**WHAT TO DO:** Starting with the line that has "The width and" and finishing with the line that has "This screenshot has width=521, height=316.", set down each line below exactly. Pictures are not copied.

Stored items from a collection
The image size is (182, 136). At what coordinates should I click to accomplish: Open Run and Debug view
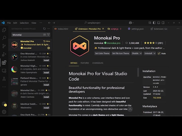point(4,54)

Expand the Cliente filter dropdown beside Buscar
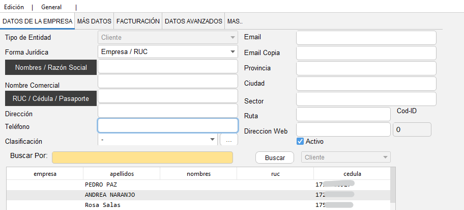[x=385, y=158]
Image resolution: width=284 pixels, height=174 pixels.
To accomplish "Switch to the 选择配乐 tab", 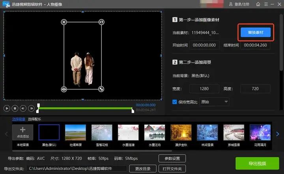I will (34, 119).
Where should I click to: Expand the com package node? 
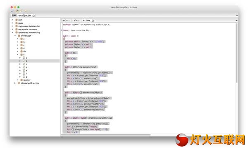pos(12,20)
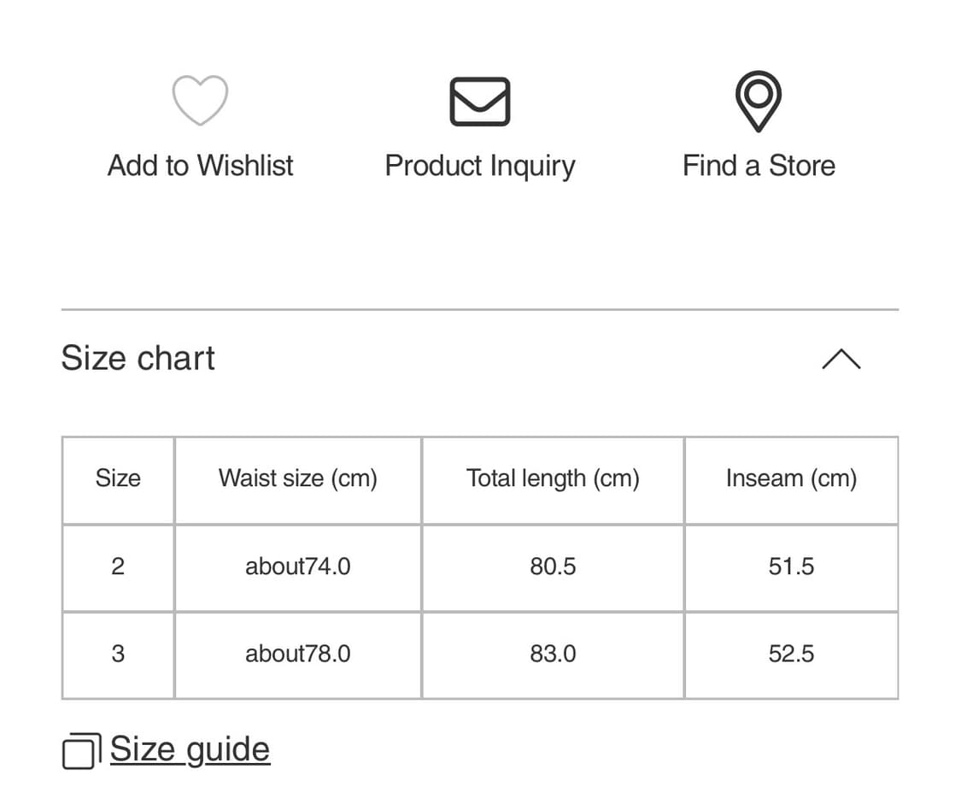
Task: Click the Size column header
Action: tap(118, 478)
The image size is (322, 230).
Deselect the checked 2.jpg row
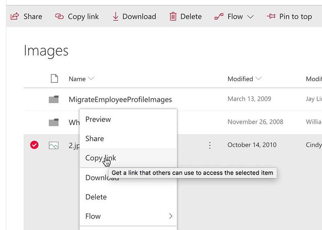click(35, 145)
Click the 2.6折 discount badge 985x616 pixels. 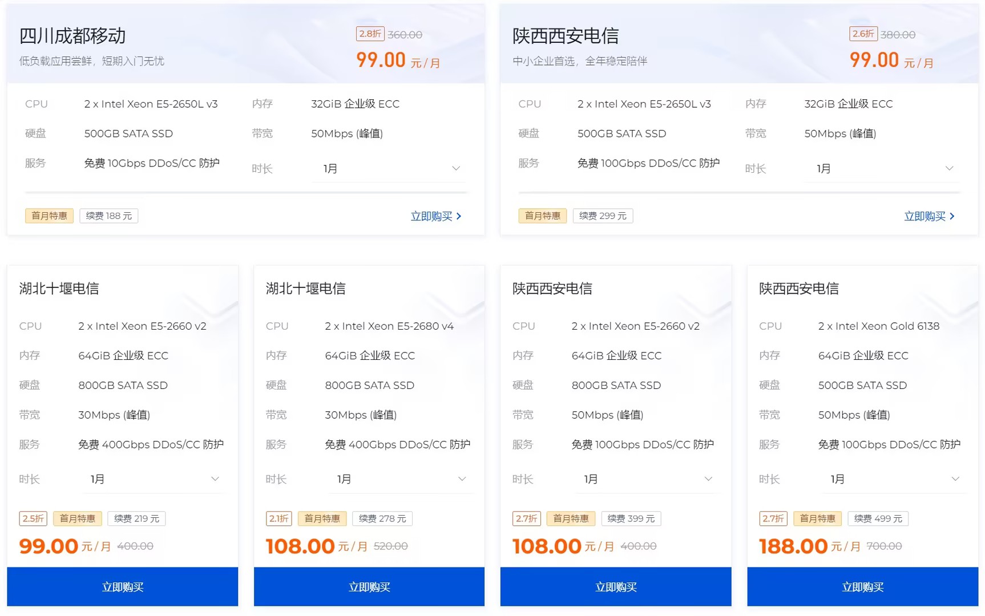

==

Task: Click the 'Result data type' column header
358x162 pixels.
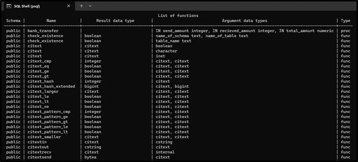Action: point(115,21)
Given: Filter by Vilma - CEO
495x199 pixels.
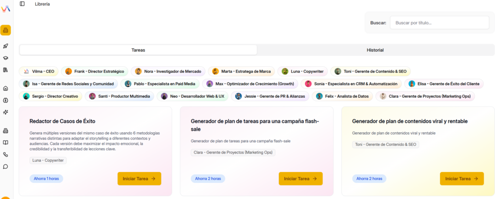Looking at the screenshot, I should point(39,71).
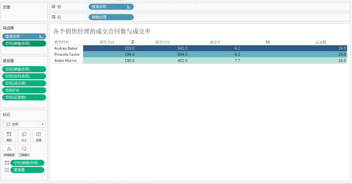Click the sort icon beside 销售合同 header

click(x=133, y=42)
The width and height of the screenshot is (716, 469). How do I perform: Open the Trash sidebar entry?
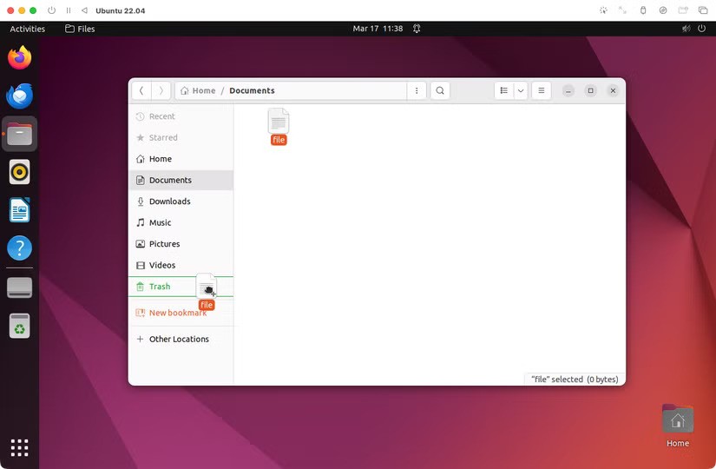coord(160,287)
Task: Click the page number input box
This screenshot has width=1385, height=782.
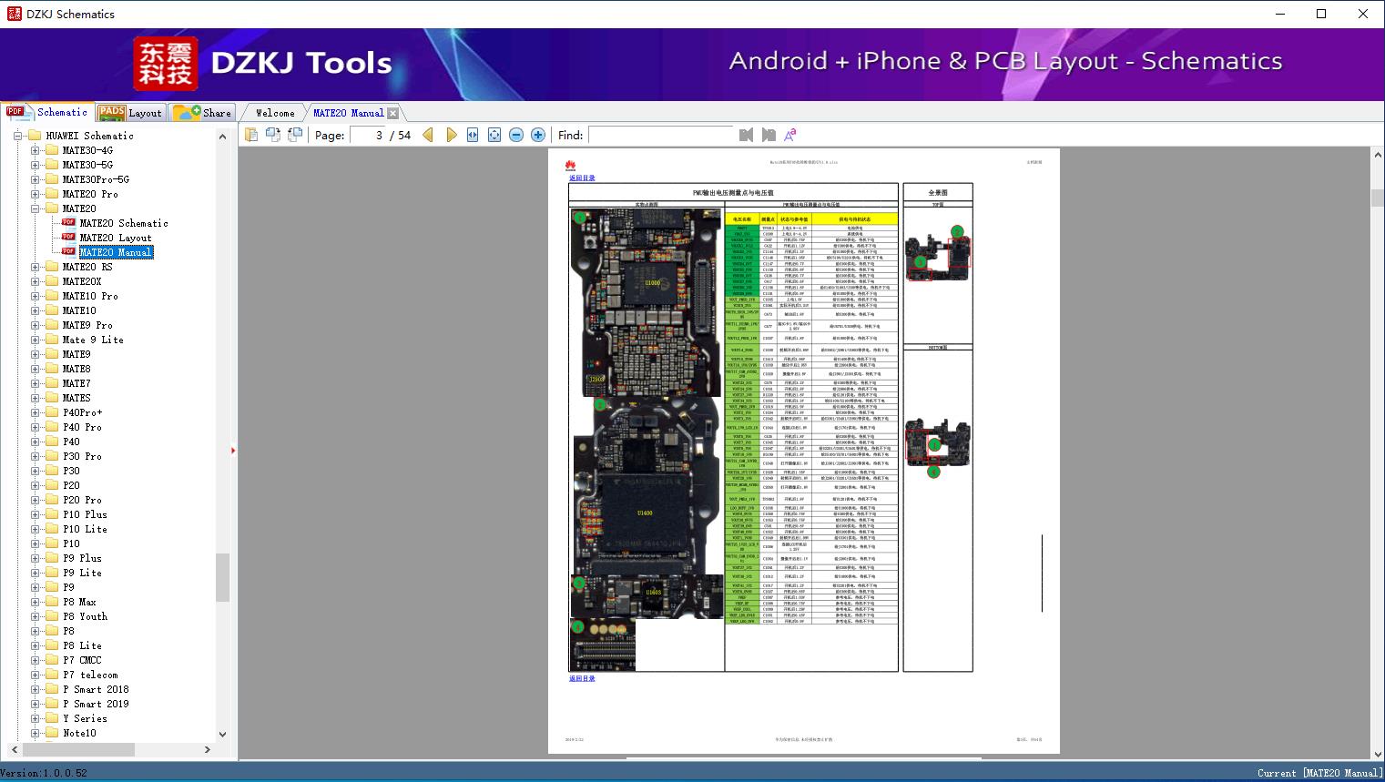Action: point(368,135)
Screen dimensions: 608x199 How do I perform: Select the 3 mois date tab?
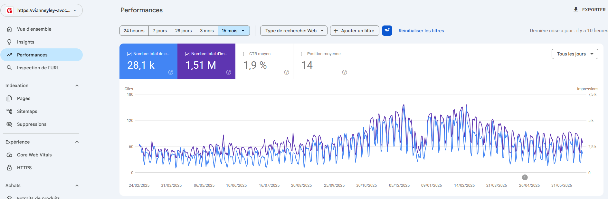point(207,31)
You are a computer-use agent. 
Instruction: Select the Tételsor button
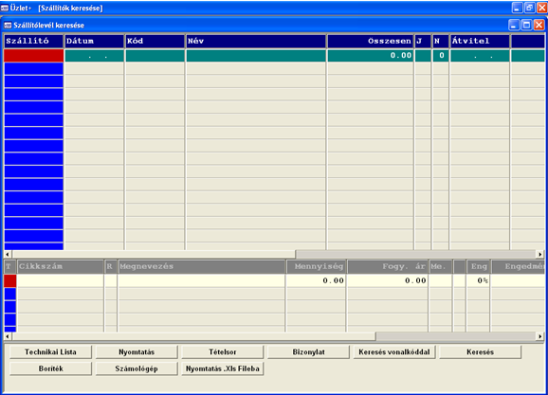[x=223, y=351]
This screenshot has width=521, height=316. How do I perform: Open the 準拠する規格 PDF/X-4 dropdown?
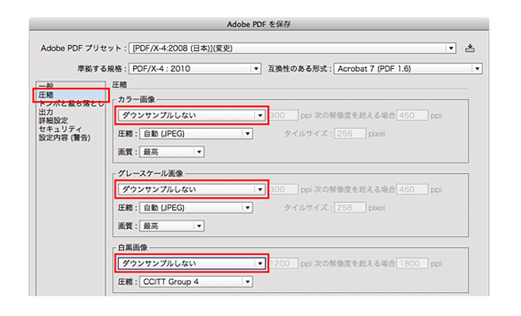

**RESPONSE BELOW:**
The width and height of the screenshot is (716, 469). How do I perform: Open the Trash sidebar entry?
coord(160,287)
Task: Click the page number input box
This screenshot has width=1385, height=782.
Action: point(368,135)
Screen dimensions: 608x199 How do I perform: Select the 3 mois date tab?
point(207,31)
You are a computer-use agent. 
Instruction: Select the Tételsor button
[x=223, y=351]
This screenshot has width=521, height=316. How do I perform: Open the 準拠する規格 PDF/X-4 dropdown?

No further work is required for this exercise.